All software applications are vulnerable, and speech apps are no exception — well worth keeping in mind given the proliferation of smart speakers, digital voice assistants, voice user interfaces, and voice-based authentication and identification systems. You can’t afford to dismiss the security threats these pose — because once hackers have gained unauthorized access, they’re able to operate these speech-enabled devices without the users’ knowledge. Too often, however, privacy concerns around speech applications garner more attention.
To learn more about how artificial intelligence (AI) and machine learning could be put to malicious use in exploiting speech apps, I contacted Kashyap Kompella, CEO and chief analyst of
rpa2ai Research, a global industry analyst firm that focuses on enterprise AI and automation, and co-author of “Practical Artificial Intelligence — An Enterprise Playbook.”
Can voice biometrics solve the security issue around hacked smart appliances?
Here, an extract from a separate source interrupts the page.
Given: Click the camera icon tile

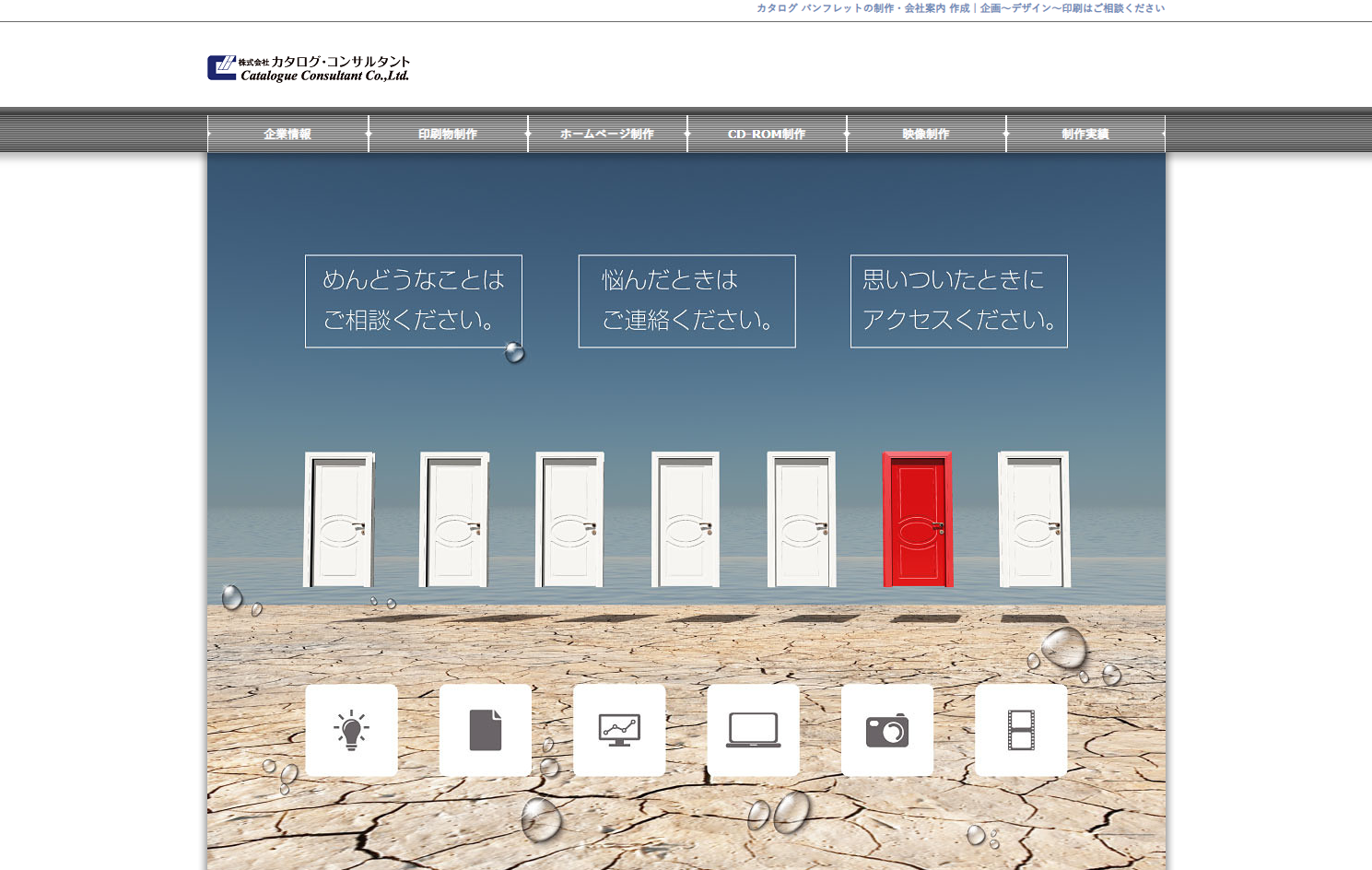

Generally speaking, the contact center industry is starting to adopt voice biometrics to verify speaker identity and authenticate users. Outside of contact center use cases, speaker identity isn’t the norm. I should note, however, that this may change as applications are getting much better at identifying speakers accurately. We can expect to see this ability being put to use for authentication, perhaps unobtrusively in the background without having to change the user experience or introduce additional “security challenge” steps.
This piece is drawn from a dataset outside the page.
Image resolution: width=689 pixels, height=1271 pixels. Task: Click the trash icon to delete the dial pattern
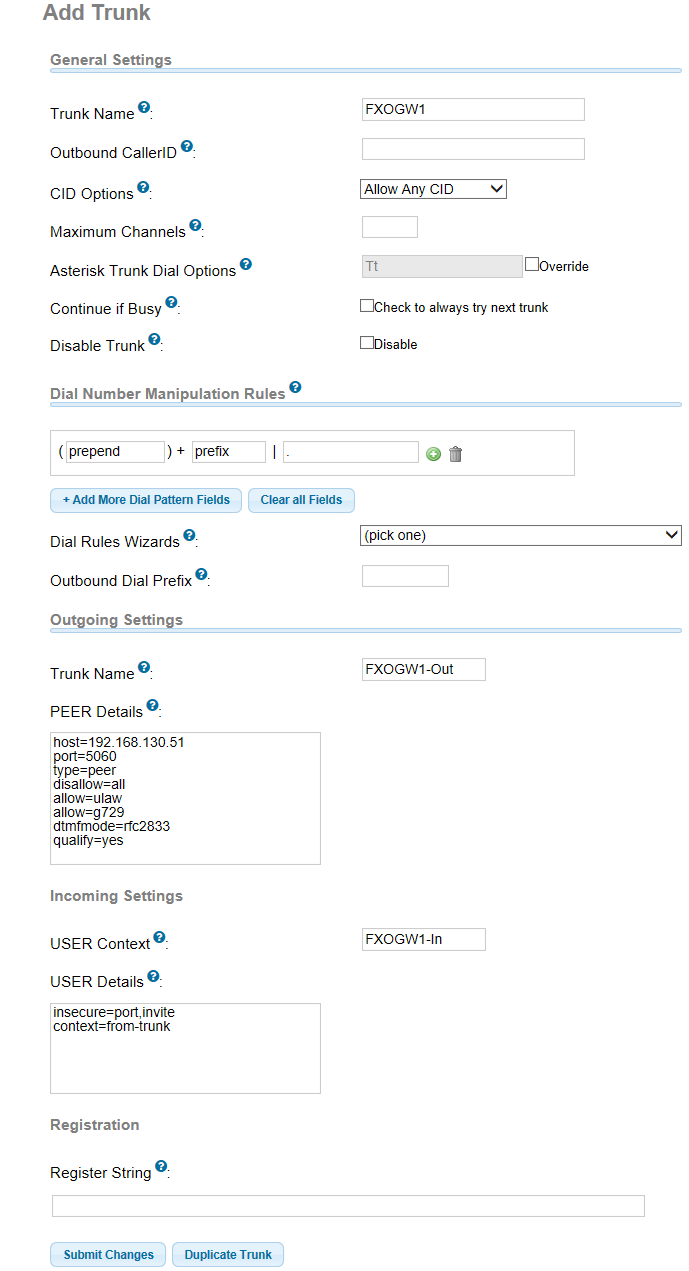point(456,454)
How does machine learning impact speech apps?
Machine learning is no doubt the wind beneath the wings for speech apps that are soaring in usage. Accuracy and performance of automatic speech recognition (ASR) systems have increased significantly in recent years. New machine learning methods plus the availability of larger speech datasets and easy access to massive computing power have all contributed to making speech/voice a viable user interaction medium for many applications.
From a security point of view, AI and machine learning are dual-use technologies — meaning, they’re at the disposal of vendors as well as malicious actors. Generative adversarial networks, a deep learning technique, can generate synthetic voices and trick voice biometric and voice authentication systems. In addition, deep learning techniques used in voice applications are opaque and in some cases can potentially give rise to newer vulnerabilities. Automatic speaker verification systems are vulnerable to spoofing attacks.
What are white box attacks, and are these a concern for speech app security?
Attacks are commonly classified based on the amount of knowledge about the target systems that hackers possess. If an attacker has a great deal of knowledge about design, architecture, and platform details, it’s a white box attack. White box attacks can be targeted at the application, operating system, or hardware level. Voice replay attacks (where the user’s voice is collected and then replayed in the background) or dolphin attacks (where inaudible ultrasound signals are converted into speech signals by the microphone) are examples of white box attacks.
What is a black box attack?
In contrast, when hackers don’t have in-depth knowledge about the system they’re targeting this is known a black box attack. The exact details of the machine learning models and data used to train these models aren’t usually available to attackers. Attackers exploit the fact that the output of deep learning algorithms can be quite sensitive to small changes in certain input parameters. In a hidden voice command attack, hackers produce a mangled sound that, while not recognized by humans, is recognized by an ASR system.
What can an enterprise do to mitigate these security issues?
It’s not just the speech apps that are going mainstream. In their wake, the threat landscape is also expanding. So, don’t just emphasize features and functionality but also prioritize security.
Most attackers compromise speech apps by leveraging lax security controls of the host platform or device hardware. Monitor permissions granted and patch known vulnerabilities at this level — this is basic security hygiene.
Many of the attacks on speech apps try to “fake” live human commands and feed a compromised signal instead. A defensive strategy based on the enterprise apps identifying the source of commands — whether it’s a human or a recorded bot — makes a lot of sense.
Enterprises shouldn’t deploy speech apps without a thorough analysis of potential vulnerabilities and their mitigation.